BRANO ESTRATTO
La magnifica serie di venti arazzi con Storie di Giuseppe, voluta dal duca Cosimo I de’ Medici e tessuta tra il 1545 e il 1553 su disegno di tre dei maggiori artisti dell’epoca, Agnolo Bronzino, Jacopo Pontormo e Francesco Salviati, torna in esposizione a Firenze nel luogo dove era stata pensata, la Sala dei Duecento di Palazzo Vecchio, l’antica aula consiliare della città. La mostra, visibile fino al 29 agosto 2021, nasce grazie a un accordo tra il Segretariato Generale della Presidenza della Repubblica, il Ministero dei Beni e delle Attività Culturali e il Comune di Firenze. I venti arazzi saranno esposti a rotazione, quattro alla volta nella Sala dei Duecento, che entrerà così a far parte, per i prossimi 3 anni, del percorso museale di Palazzo Vecchio.

DATI DISPONIBILI
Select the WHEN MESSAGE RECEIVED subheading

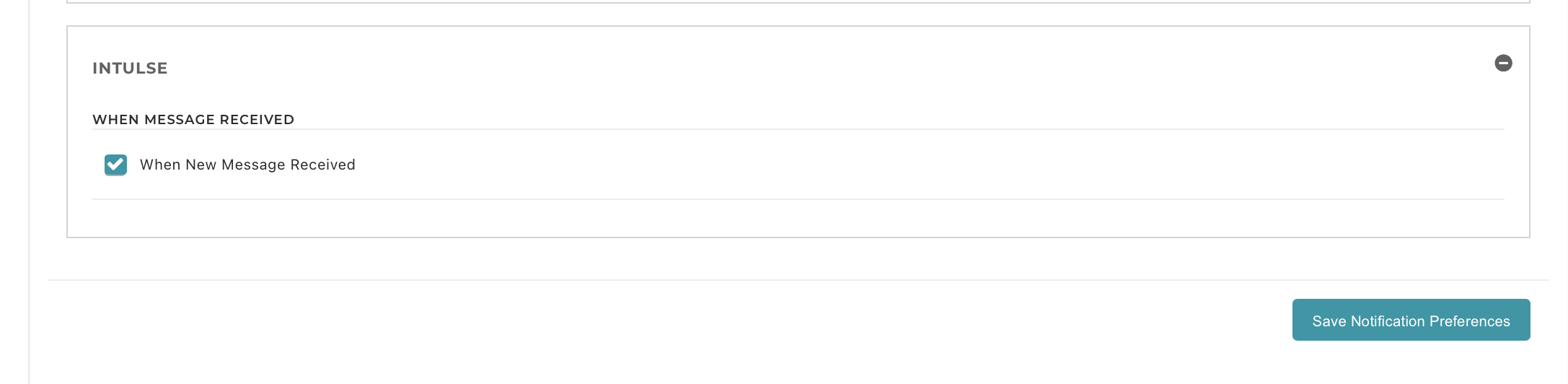193,120
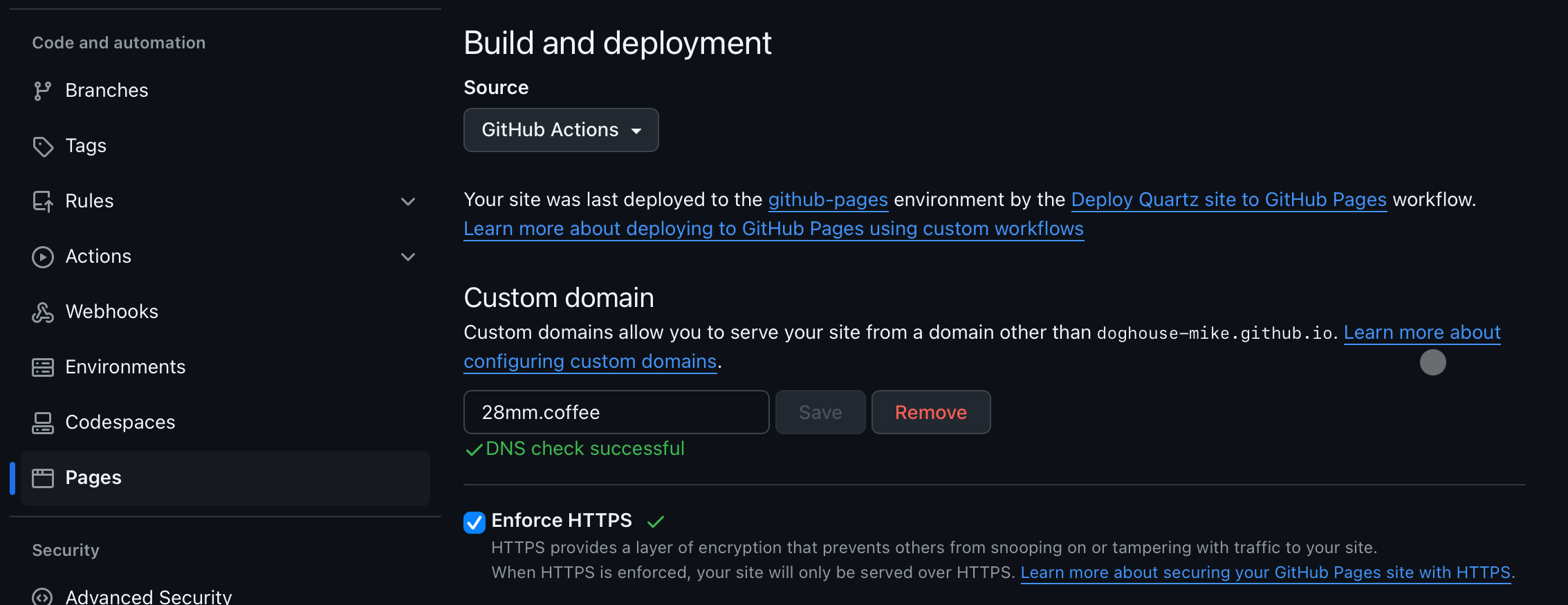Click the Branches git-branch icon
The height and width of the screenshot is (605, 1568).
[x=42, y=91]
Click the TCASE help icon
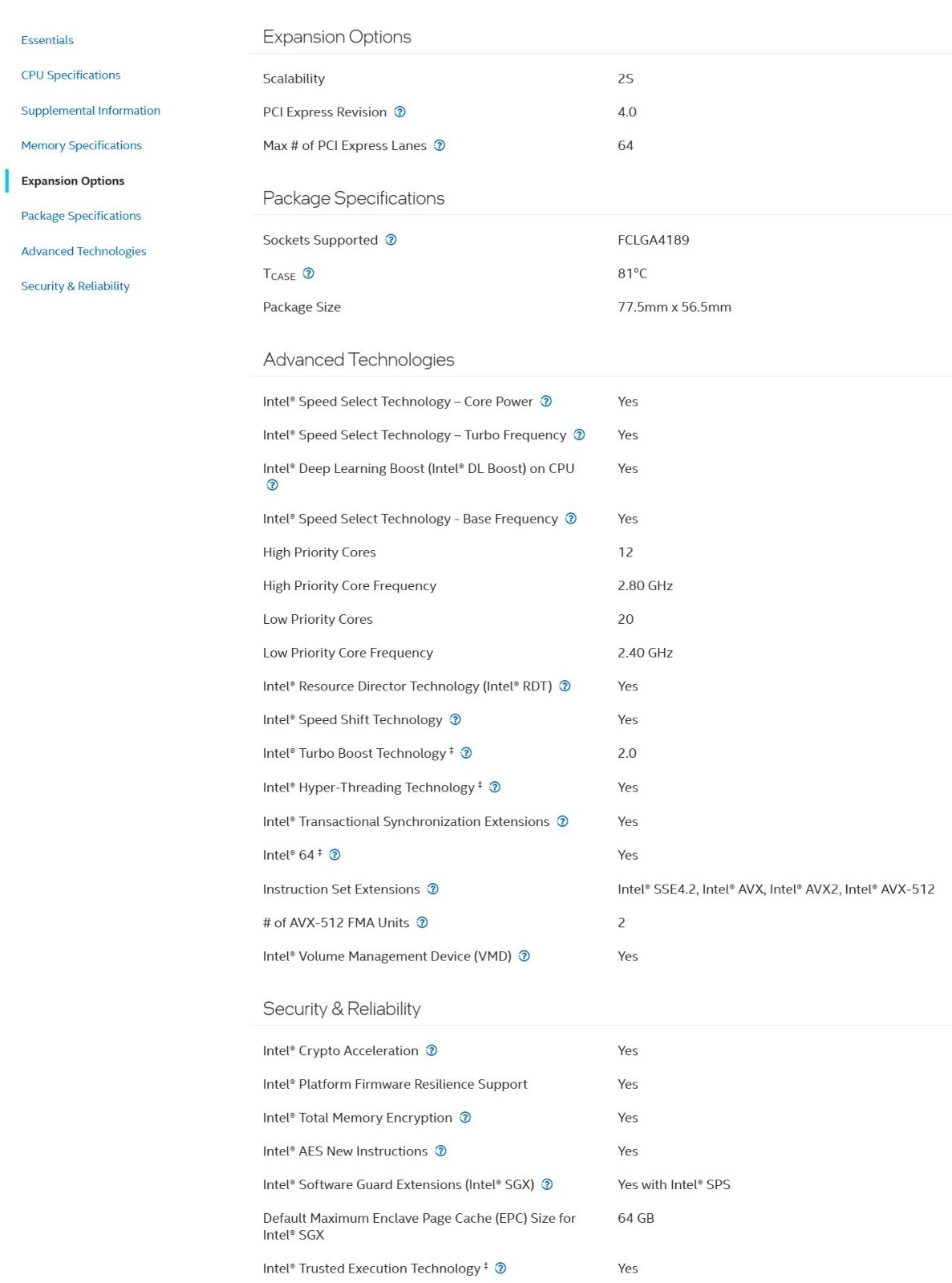The height and width of the screenshot is (1283, 952). coord(309,273)
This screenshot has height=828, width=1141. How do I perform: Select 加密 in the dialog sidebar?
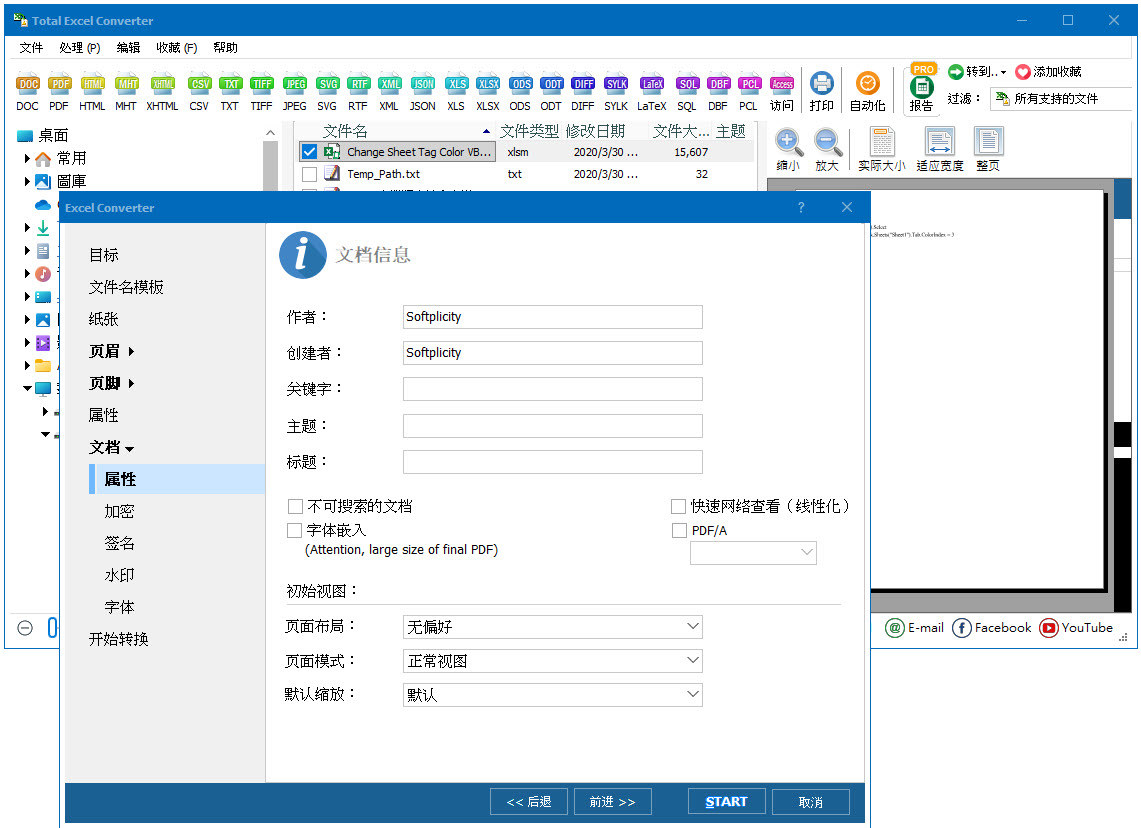point(118,511)
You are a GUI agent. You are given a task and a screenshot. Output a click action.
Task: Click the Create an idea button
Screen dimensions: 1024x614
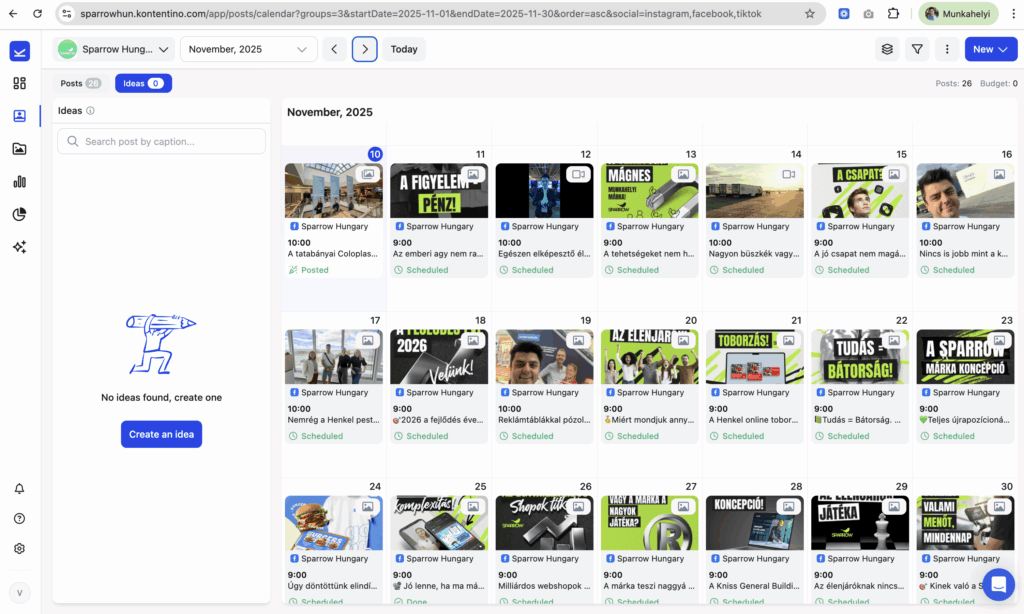pos(161,434)
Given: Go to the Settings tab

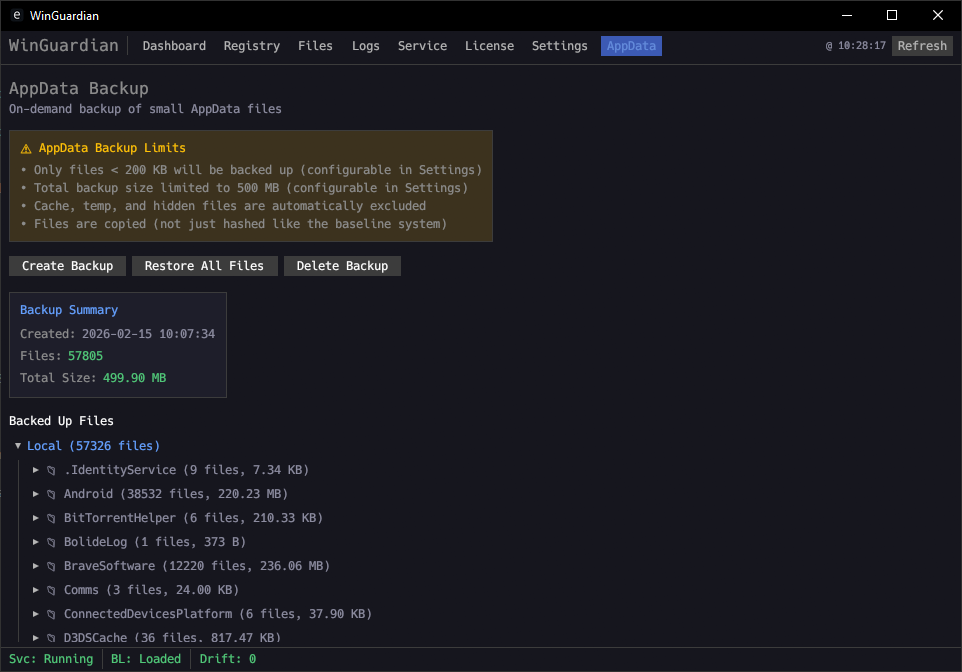Looking at the screenshot, I should [x=559, y=46].
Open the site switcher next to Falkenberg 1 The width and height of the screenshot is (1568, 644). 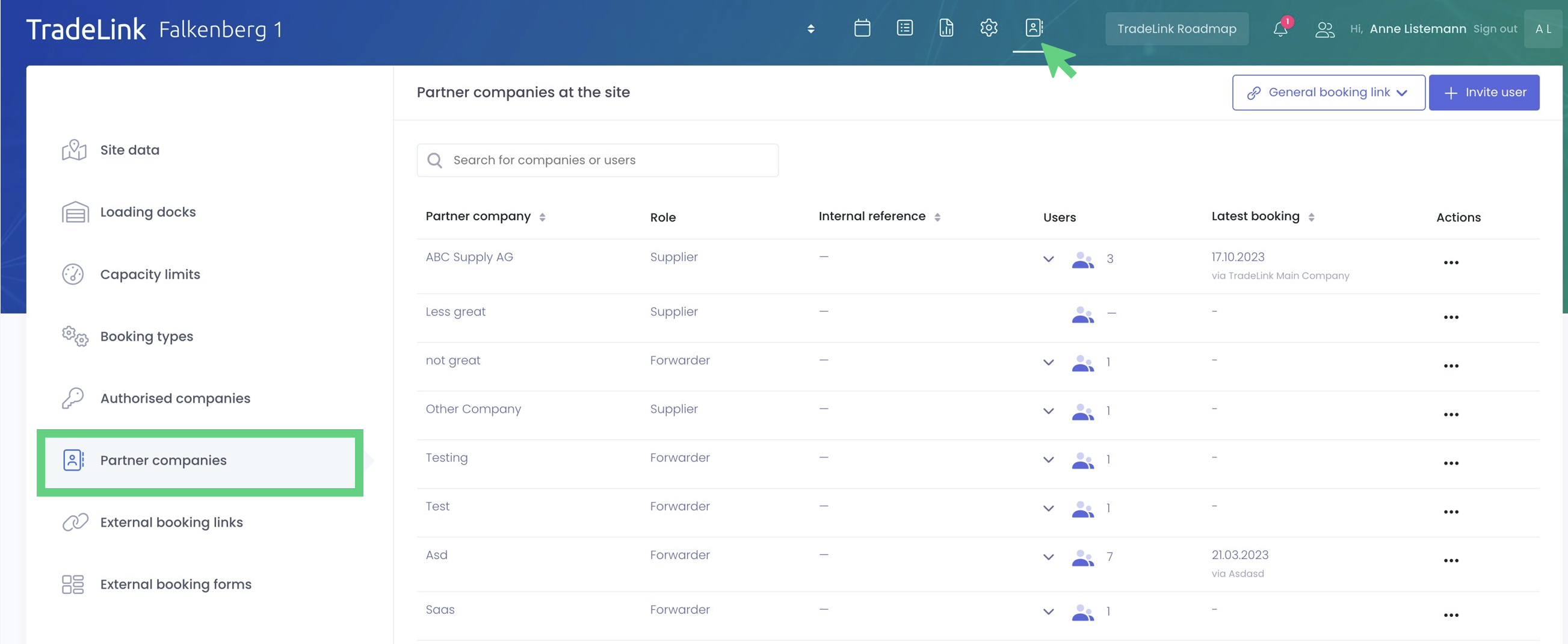[x=810, y=29]
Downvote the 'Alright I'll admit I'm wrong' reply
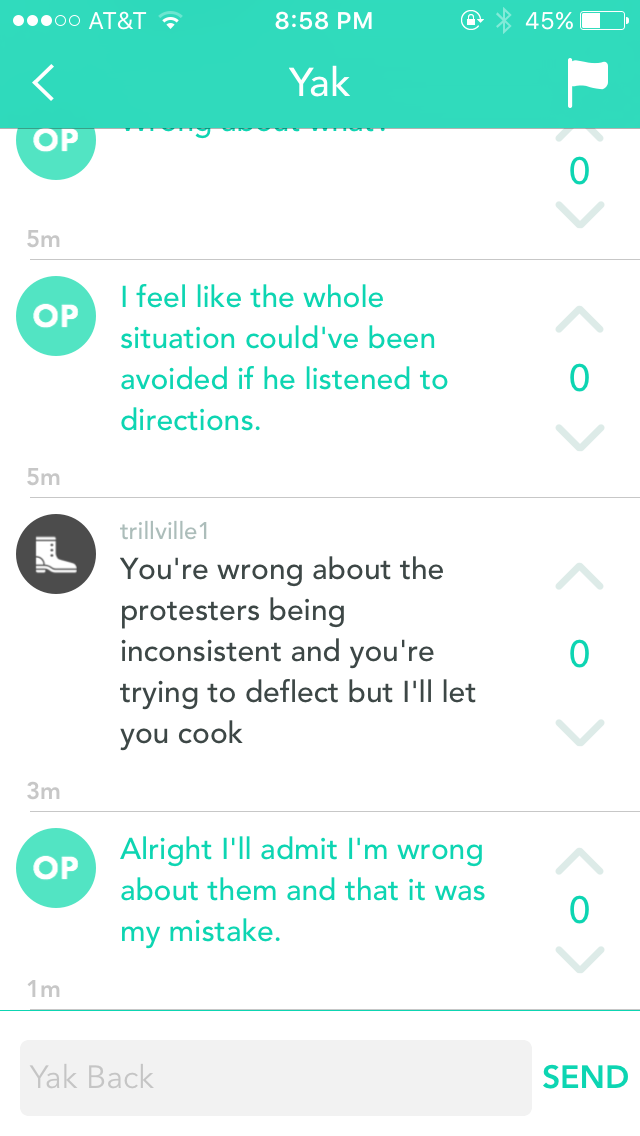Viewport: 640px width, 1136px height. pos(579,959)
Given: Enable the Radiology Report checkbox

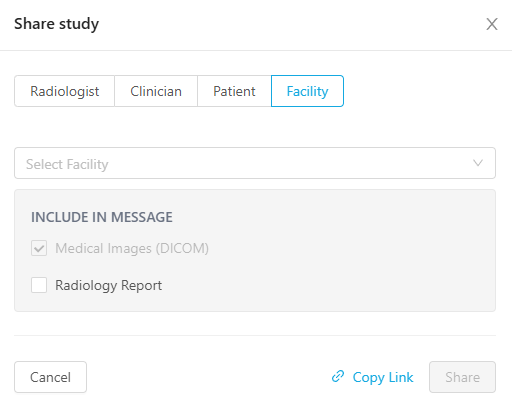Looking at the screenshot, I should pyautogui.click(x=39, y=285).
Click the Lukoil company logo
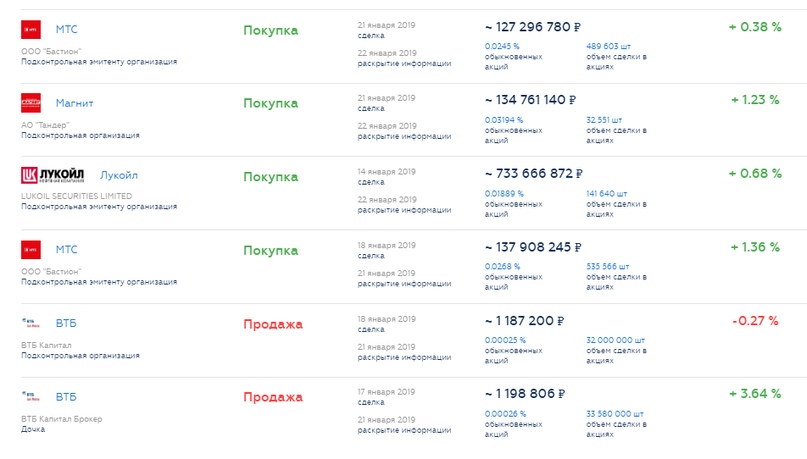 click(x=55, y=175)
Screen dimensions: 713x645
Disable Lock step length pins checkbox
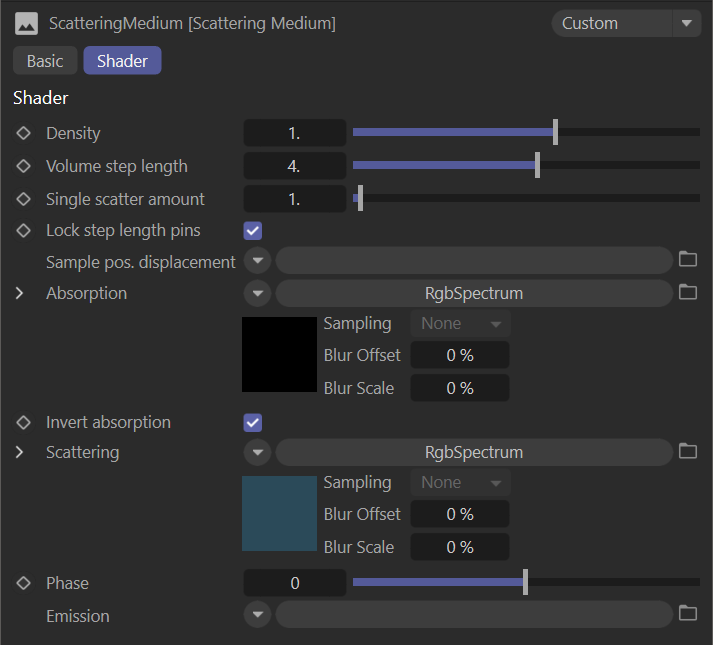[x=253, y=231]
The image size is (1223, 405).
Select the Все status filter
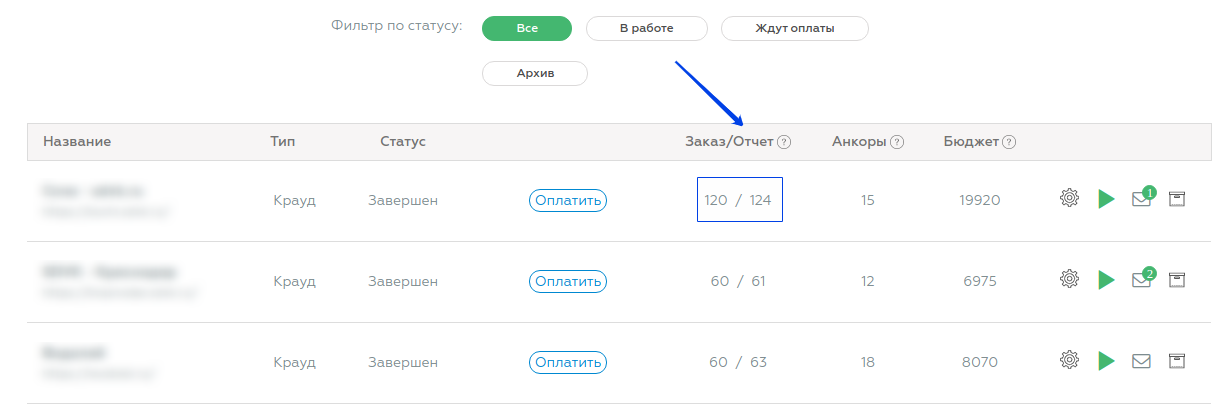point(527,28)
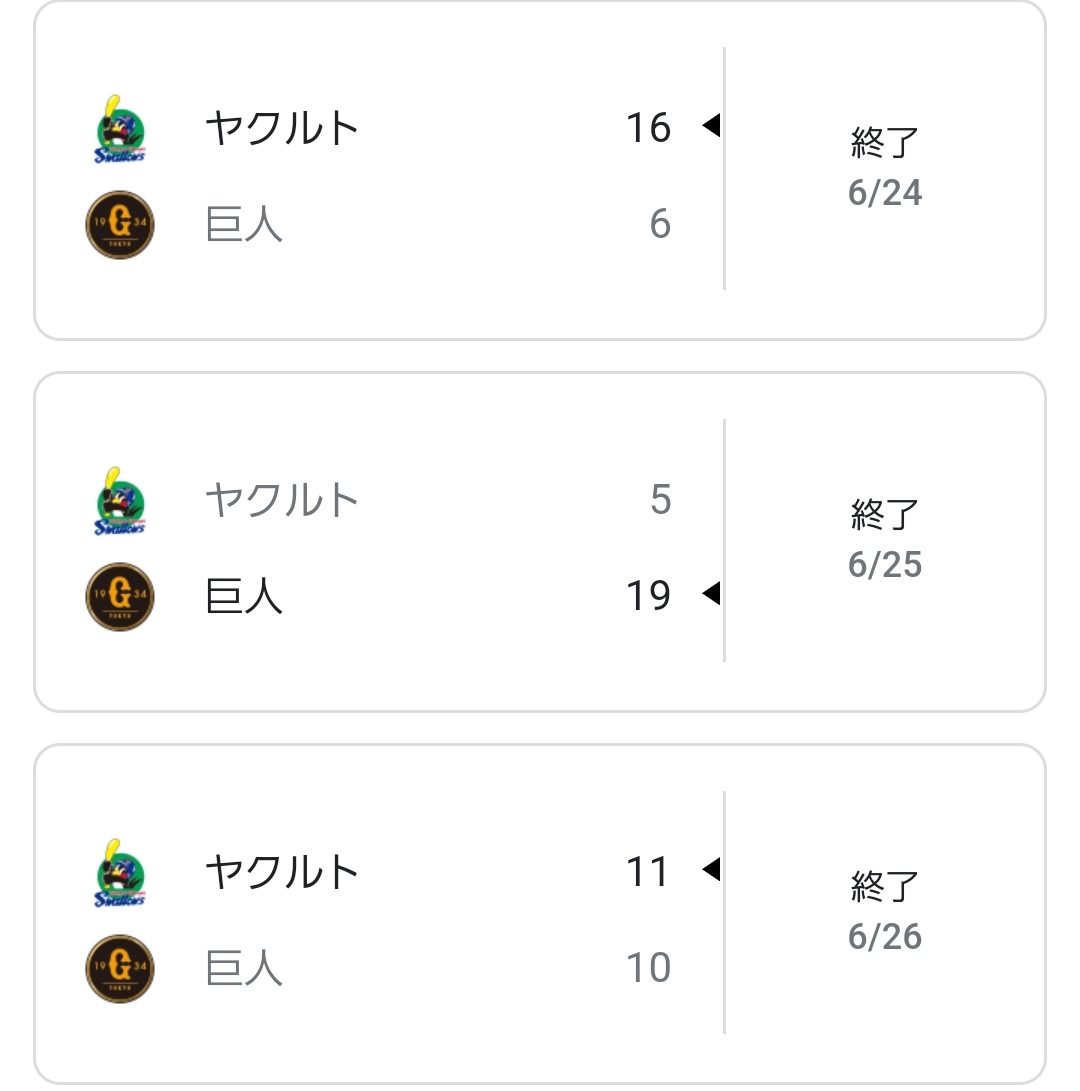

COMPITI DA SVOLGERE
(A) Per ciascuna affermazione, rispondi sì o no in base al brano sugli arazzi e cita le parole che lo provano: (i) gli arazzi furono tessuti tra il 1545 e il 1553; (ii) i venti arazzi sono esposti tutti insieme nella Sala dei Duecento; (iii) la mostra si può vedere fino al 29 agosto 2021.
(B) Trascrivi senza modifiche la parte del brano sugli arazzi che comincia con "La magnifica serie" e termina con "di Palazzo Vecchio.".

RISPOSTE ATTESE
(A)
(i) Sì: «tessuta tra il 1545 e il 1553».
(ii) No: «esposti a rotazione, quattro alla volta nella Sala dei Duecento».
(iii) Sì: «visibile fino al 29 agosto 2021».

(B)
La magnifica serie di venti arazzi con Storie di Giuseppe, voluta dal duca Cosimo I de’ Medici e tessuta tra il 1545 e il 1553 su disegno di tre dei maggiori artisti dell’epoca, Agnolo Bronzino, Jacopo Pontormo e Francesco Salviati, torna in esposizione a Firenze nel luogo dove era stata pensata, la Sala dei Duecento di Palazzo Vecchio, l’antica aula consiliare della città. La mostra, visibile fino al 29 agosto 2021, nasce grazie a un accordo tra il Segretariato Generale della Presidenza della Repubblica, il Ministero dei Beni e delle Attività Culturali e il Comune di Firenze. I venti arazzi saranno esposti a rotazione, quattro alla volta nella Sala dei Duecento, che entrerà così a far parte, per i prossimi 3 anni, del percorso museale di Palazzo Vecchio.